Sie endet. Ich trete Kühlung suchend unter die Türe. Die Welt brennt im Nachtsonnenlicht, in Hochglut feurigen Goldes. Ein heißer, rascher Atem an meinem Ohr und die Flüsterworte: Ovsthusfoß – in einer Stunde.

Wir hatten am Nachmittage den Wasserfall gesehen. Der Fluß springt im Bogen vom Felskamm, man steht unter dem Fall unbenetzt, sieht durch seinen breiten Silberschleier die Welt. Jetzt, in dieser Stunde, alles in mystischem Goldglanz, Wasser und Welt! O, hier! In solcher Grotte! Geborgen! »Die Welt wird nie das Glück erlauben, als Beute wird es nur gehascht; entwenden mußt du's oder rauben, eh' dich die Mißgunst überrascht. – Leis auf den Zehen kommt's geschlichen – die Stille liebt es und die Nacht – O, wölbe dich in breitem Bogen, verschwiegner Strom, um uns herum, und drohend mit empörten Wogen verteidige dies Heiligtum!« –

*

Unerträglich! – Verhext –

*

Fort, verbirg dich, vergehe! verwehe!

*

Ein Teufel! ein Teufel! Nur ein Teufel kann mir das – böse Geister sind – müssen sein –

*

Und der Hohn seither!

*

Doch wieder nachgelaufen – Tropf, der ich bin! Jetzt muß ich laufen wie ein Geist, wie eine arme Seel', die keine Ruh' hat im Grab und verdammt ist, umzugehen und zu suchen vergrabenen Schatz, verscherztes Gut. – Natur sperrt sich gegen so viel gleichzeitigen Vorgang im Gehirn – Denken und geheimes Hassen –, und aber wiederum doch –

*

Bergen. Alter Königssitz; jetzt still trotz Handelsverkehr. Eingemietet in einer »Stube« der alten Hansekaufleute. Getäfelt, behaglich. Deutsche Erinnerungen. Tüchtige alte Stadt; bürgerlich, angenehm philisteriös; Holzhäuser, mit weißer Oelfarbe angestrichen; Almendingsplätze, zum Teil anziehend langweilig mit Gras bewachsen. Festung darüber, hoch auf den mastenreichen Hafen herabschauend. Will arbeiten, einmal wieder etwas lesen, nur selten hingehen. Es regnet viel, mir jetzt recht. Goldrun auf der Herreise lang still, dann voll Spott, höhnte auf Registraturen, Amtsstuben, Sitzen, Verdorren. – Jetzt still und zahm.
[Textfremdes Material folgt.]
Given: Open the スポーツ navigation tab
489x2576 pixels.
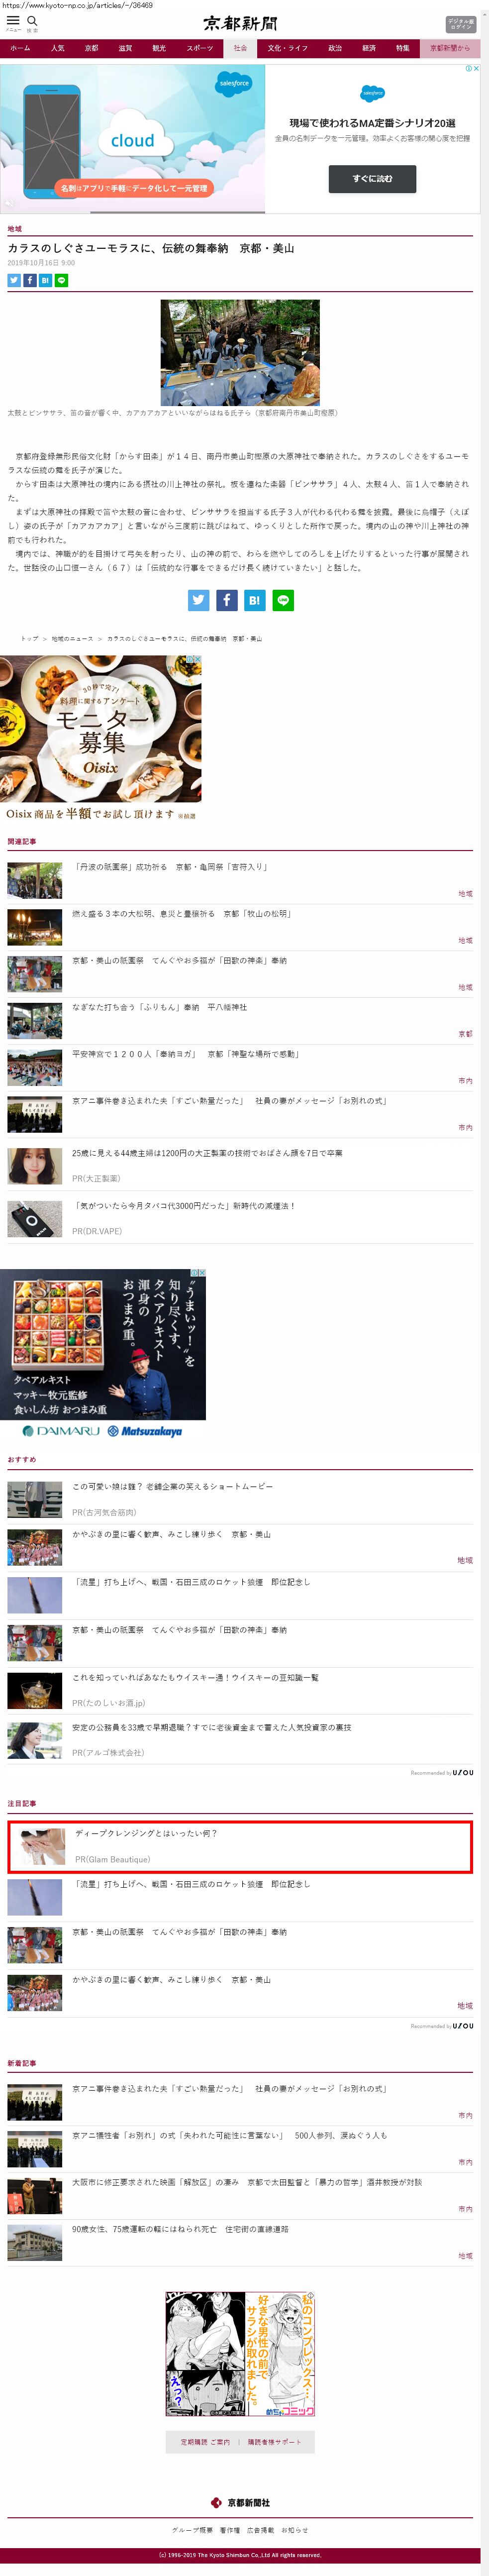Looking at the screenshot, I should tap(199, 48).
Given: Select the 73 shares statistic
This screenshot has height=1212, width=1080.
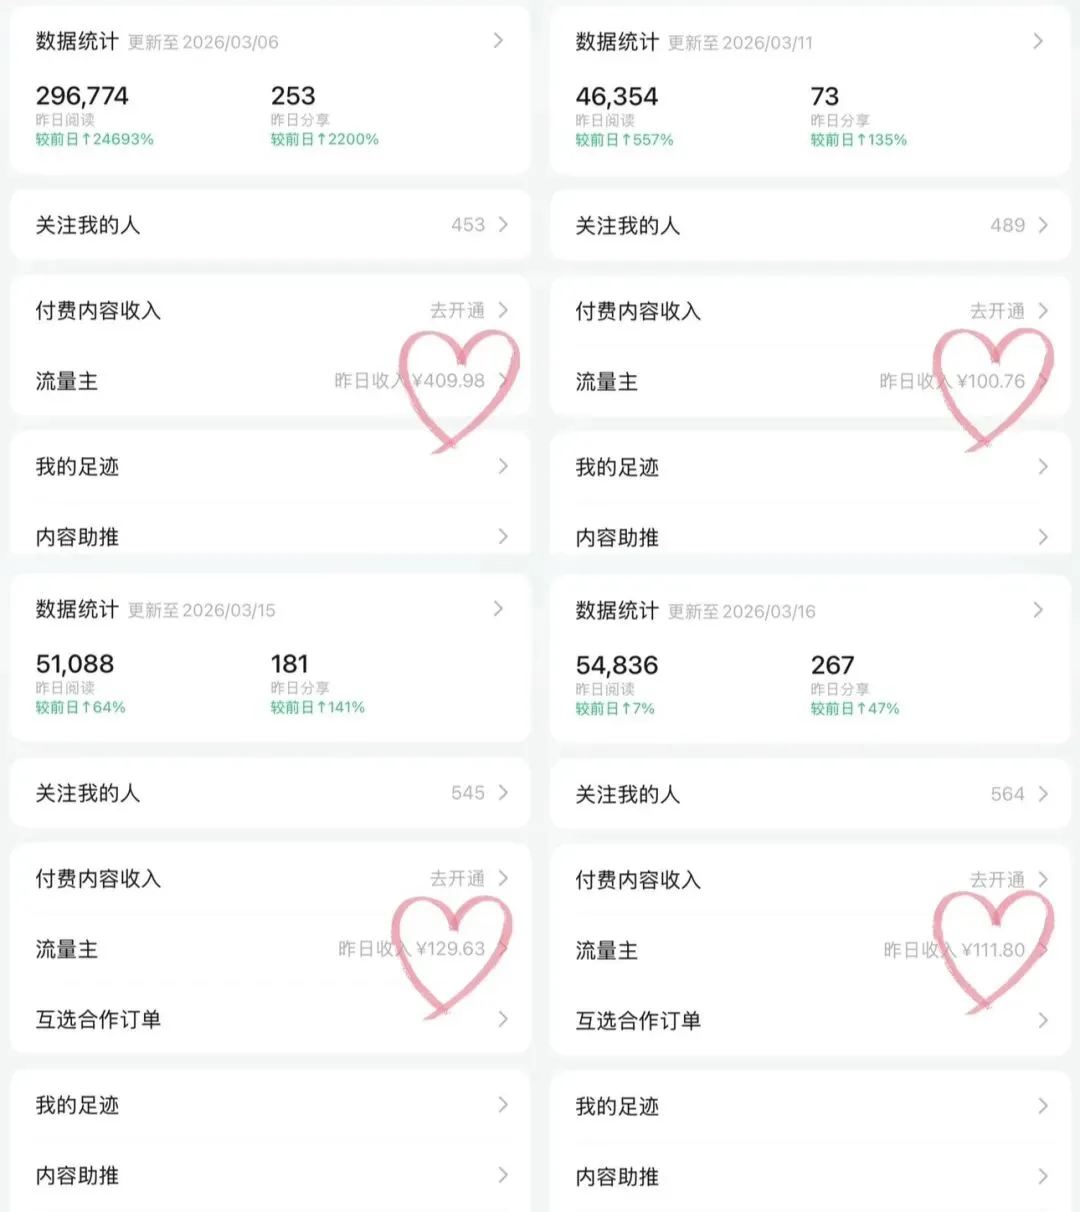Looking at the screenshot, I should click(x=825, y=97).
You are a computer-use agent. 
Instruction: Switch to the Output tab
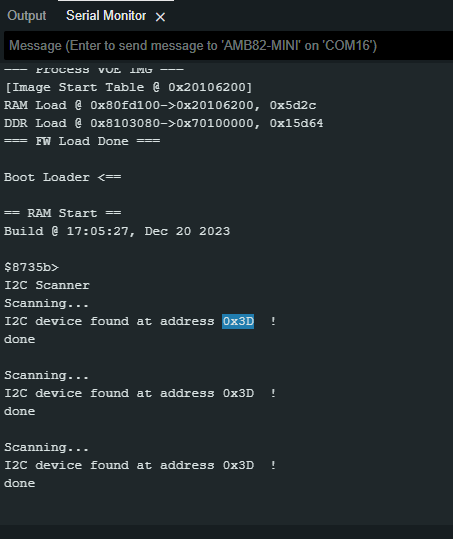26,16
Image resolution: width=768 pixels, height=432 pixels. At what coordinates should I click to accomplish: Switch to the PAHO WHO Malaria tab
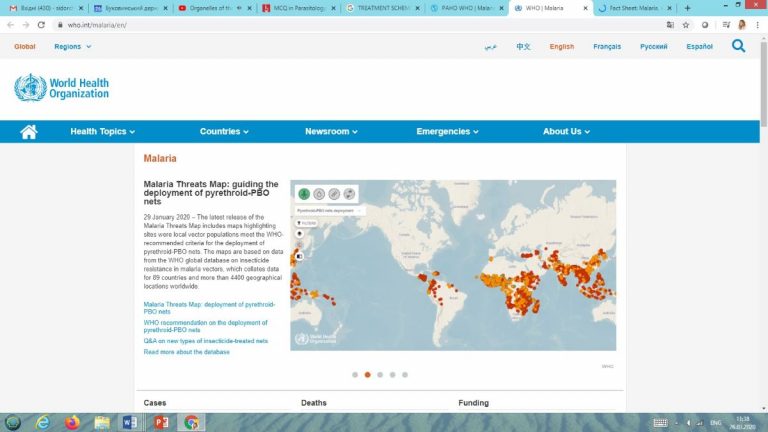466,8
Man hat die griechischen Studien wieder aufgenommen; Phädon, dann soll es an den Oedipus König. Ich muß doch teilnehmen; man lädt mich sehr ein.

*

Stille Tage. Gesammelte Abende. Dieser Dyring ist doch dem wilden Wesen ein Halt. Wie sanft ist sie, wenn sie an seinen Blicken hängt, auf seine Worte lauscht! Seine hohe Stirn, sein tiefes Auge breitet Meeresstille aus. Arnhelm in einer wahren Andacht, oft wie verzückt. Das Griechische fließt wie Honig des Hymettus von ihren Lippen; wie ertönt da das klangvolle ος der Endungen!

*

Merkwürdig, wie der Tod Leben entzünden kann! Ueber dem Phädon, dem sterbenden Sokrates gibt's viel zu denken an ihn. Der Tod ist pures Nichts, sage ich; der Tod ist, wobei man überhaupt nichts denken kann. Entweder ich lebe, dann bin ich nicht tot, oder ich bin tot und dann lebt keiner, der es bedauerte, daß er tot ist. Man hat Angst davor, sich einmal tot vorzufinden, aber der Tote sucht und sieht sich ja nicht. Daher ist es purer Unsinn, an den Tod zu denken. Wenn nur die Phantasie nicht wäre, die uns zwingen will, uns vorzustellen als im Tode lebend und uns tot wissend! Eine Witwe hat mir erzählt, sie habe den plötzlichen Tod des Vaters dem kleinen Töchterchen einen Tag lang verheimlicht, dann aber das nicht länger gekonnt. Das Kind schweigt eine Weile und sagt dann: aber da wird der Vater traurig sein, daß er tot ist! – Genau wie die alten Völker: Schattenleben im Scheol, im Hades; – tot und im Tod so viel lebend, um zu wissen, wie unangenehm der Tod sei. – Was ist nun das Uebel? Es braucht Denken, viel Denken, diese Phantasie fernzuhalten, als stäken wir lebend im Tod, und zu begreifen, daß man an den Tod schlechthin nicht denken soll. So kommt es, daß man vor lauter Denken, warum man an den Tod nicht denken soll, zuviel an den Tod denkt.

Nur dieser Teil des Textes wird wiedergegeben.